Scientific research plays an important role in the work of NIHBS and the society has supported a wide range of research projects relating to our native bee, Amm. Strong links have been forged with institutions in Ireland, notably Limerick Institute of Technology and the National University of Ireland, Galway. Significant resources have been invested by NIHBS into a range of relevant research studies including research on DNA screening and Varroa resistance. NIHBS has gained international recognition for its work and has established strong links with international organisations and individuals whose work and aims are in alignment with those of the society.
What are some of the projects you have planned for the future?
The Protection of the Native Irish Honey Bee Bill 2021
NIHBS has always campaigned for a ban on the importation of honey bees into Ireland. Hence the introduction of a private members bill by Senator Vincent P Martin in 2021 entitled the ‘Protection of the Native Irish Honey Bee Bill 2021’ was a momentous event for the society.
This bill seeks to ban the importation of non-native honey bees to reduce the threat to and adverse impact upon biodiversity and the ecosystem arising from the introgression/crossing/cross-breeding of the native Irish Honey Bee, Apis mellifera mellifera, due to the importation of non-native species or sub-species of and/or strains derived from Apis mellifera.
Currently, the bill is at its second stage before Seanad Eireann.
Much work lies ahead to support the progression of this bill in the hope that finally our native honey bee will be afforded some protection under the law and that this precious genetic treasure can be conserved for future generations.

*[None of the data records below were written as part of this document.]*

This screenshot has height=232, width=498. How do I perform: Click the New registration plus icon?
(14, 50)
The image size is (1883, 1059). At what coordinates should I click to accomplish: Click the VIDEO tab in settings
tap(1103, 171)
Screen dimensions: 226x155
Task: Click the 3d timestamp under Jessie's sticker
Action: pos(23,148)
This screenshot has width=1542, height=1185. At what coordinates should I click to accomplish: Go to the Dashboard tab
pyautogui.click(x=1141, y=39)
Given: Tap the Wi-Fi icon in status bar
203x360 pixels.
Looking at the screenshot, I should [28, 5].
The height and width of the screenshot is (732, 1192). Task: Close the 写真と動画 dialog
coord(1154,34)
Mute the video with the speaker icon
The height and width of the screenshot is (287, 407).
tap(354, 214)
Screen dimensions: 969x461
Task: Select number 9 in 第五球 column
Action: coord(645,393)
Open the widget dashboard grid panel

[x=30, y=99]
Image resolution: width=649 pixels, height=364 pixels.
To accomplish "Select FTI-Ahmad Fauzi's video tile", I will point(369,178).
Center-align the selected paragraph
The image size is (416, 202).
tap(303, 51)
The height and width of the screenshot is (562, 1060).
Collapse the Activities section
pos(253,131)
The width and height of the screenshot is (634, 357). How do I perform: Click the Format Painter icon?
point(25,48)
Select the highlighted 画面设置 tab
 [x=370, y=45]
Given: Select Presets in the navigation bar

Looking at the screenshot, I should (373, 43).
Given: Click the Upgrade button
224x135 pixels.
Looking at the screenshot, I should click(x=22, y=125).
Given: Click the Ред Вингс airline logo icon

What can people in Ireland do to help support native Irish honey bees?
Learn more about our native honey bee by checking out the NIHBS website.
Here you will find lots of information on our native honey bee, the work done by NIHBS to preserve it and how you can join in that work.
Also, you can support our native Irish honey bee by buying honey from beekeepers who only keep native bees. Many beekeepers clearly label their honey as ‘Irish Honey’ but is that honey made by native Irish bees? If you are in doubt ask.
What would you like people to use World Bee Day 2022 to reflect on?
We would hope that people would reflect on the precious gift we have in the form of our native honey bee and in so doing, realise that this tiny creature is deserving of protection and conservation for its own sake and for future generations.